It is important to emphasize the incident case-referent design of this study, implying that the exposure factors were measured before disease was developed. This minimizes recall and selection biases and excludes the possibility that high proinsulin levels were an effect of a previous stroke. The identification and definition of cases in a case-referent design are crucial, and it should be stressed that all stroke events in this study were strictly classified according to the MONICA criteria by the Northern Sweden MONICA stroke registry. Extensive quality assessments of the registry have been performed.21
It is not easy to compare the impact of different cardiovascular risk factors in the etiology of a first-ever stroke.
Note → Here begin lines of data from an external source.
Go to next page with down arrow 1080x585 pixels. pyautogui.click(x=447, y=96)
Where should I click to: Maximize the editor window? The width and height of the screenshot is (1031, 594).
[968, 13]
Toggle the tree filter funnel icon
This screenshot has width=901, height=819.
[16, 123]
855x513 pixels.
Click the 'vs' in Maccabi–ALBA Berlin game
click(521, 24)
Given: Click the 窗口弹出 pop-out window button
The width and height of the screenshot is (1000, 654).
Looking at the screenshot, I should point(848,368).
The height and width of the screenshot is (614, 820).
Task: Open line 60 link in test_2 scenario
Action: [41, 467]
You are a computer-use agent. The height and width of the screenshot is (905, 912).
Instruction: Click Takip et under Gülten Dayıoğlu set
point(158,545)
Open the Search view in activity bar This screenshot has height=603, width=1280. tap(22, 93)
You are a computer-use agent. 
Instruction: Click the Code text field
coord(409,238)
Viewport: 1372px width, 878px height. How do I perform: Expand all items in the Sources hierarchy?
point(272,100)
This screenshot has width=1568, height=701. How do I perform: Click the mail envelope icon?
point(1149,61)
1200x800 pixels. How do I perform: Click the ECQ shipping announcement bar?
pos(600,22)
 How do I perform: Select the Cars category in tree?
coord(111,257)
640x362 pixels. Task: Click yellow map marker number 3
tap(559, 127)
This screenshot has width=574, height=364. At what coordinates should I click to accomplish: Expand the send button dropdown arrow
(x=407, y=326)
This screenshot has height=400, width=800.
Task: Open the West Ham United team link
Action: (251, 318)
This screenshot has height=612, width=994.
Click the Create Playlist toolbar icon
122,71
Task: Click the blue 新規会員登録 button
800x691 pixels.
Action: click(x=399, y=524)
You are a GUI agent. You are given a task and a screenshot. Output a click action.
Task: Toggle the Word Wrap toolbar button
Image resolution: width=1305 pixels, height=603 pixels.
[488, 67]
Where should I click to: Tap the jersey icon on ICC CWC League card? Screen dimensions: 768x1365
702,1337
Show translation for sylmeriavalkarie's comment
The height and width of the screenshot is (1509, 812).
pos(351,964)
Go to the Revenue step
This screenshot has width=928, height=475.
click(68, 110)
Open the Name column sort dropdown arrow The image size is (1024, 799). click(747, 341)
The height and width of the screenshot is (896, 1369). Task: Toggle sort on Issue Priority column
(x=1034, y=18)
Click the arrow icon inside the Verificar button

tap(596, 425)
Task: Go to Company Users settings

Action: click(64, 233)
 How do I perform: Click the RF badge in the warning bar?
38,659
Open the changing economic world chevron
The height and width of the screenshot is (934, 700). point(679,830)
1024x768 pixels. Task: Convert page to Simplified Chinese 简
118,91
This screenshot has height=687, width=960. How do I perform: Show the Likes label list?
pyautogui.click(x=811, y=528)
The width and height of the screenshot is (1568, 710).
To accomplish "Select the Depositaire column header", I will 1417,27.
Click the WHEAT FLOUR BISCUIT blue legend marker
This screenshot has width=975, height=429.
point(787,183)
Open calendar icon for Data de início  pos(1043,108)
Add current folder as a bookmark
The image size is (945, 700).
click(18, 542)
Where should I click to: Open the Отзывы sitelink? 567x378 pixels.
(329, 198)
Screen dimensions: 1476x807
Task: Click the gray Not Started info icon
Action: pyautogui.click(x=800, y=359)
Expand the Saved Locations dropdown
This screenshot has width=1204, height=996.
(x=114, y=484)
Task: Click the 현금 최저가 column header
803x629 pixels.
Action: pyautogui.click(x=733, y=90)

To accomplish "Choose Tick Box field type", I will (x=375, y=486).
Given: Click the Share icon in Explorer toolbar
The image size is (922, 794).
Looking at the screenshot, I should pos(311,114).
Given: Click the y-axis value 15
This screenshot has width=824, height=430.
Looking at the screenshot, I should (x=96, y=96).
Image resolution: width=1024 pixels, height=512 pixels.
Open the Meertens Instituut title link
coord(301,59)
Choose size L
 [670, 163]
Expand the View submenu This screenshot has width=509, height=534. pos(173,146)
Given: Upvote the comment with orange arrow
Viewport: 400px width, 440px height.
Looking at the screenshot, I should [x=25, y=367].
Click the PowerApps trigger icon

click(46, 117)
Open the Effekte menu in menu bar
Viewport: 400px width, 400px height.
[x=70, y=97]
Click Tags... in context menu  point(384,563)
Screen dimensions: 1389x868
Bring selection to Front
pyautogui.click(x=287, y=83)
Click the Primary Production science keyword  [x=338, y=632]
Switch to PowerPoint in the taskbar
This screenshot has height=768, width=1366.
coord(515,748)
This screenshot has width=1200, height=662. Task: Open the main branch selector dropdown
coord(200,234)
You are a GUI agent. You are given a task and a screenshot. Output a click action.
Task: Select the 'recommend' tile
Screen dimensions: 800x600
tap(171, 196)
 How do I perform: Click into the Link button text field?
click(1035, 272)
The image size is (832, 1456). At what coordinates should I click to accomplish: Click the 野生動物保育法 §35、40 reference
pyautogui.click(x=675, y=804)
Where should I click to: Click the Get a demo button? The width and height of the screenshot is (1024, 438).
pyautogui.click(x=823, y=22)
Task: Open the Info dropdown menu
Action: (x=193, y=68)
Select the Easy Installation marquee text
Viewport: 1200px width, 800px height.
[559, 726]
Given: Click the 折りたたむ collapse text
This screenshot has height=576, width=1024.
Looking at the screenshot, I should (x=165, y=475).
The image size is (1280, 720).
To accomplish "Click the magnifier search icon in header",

In a multifactorial disease, several different causative mechanisms are present. In this mosaic of more or less related risk factors, some of them will be in the same causal path, while others will be joined in another causal path, and often we do not know the exact relations between our measured risk factor variables and to which causal path they belong.24 Proinsulin and insulin are secreted together from the ß cell and probably exert their biological effects in the body independently of each other. This does not exclude the possibility of coinciding effects later in the causal path of stroke (eg, PAI-1 activity). Therefore, when we examined the association between proinsulin and stroke, it seemed appropriate to include insulin in the regression model, and vice versa. However, the addition of 2 highly correlated variables, such as proinsulin and insulin, in the same model may create a situation of near collinearity. In our study the addition of insulin to the model only resulted in minor changes in the ORs of proinsulin on stroke, indicating that the multiple regression model chosen from a statistical point of view seemed robust enough for this procedure. Body mass index and proinsulin were also highly correlated, and it is certainly biologically plausible that these 2 variables act in the same causal path in the etiology of a first-ever stroke. The use of multiple regression analyses emphasizes the need of careful interpretation of the results as well as of which variables should be included in the regression models.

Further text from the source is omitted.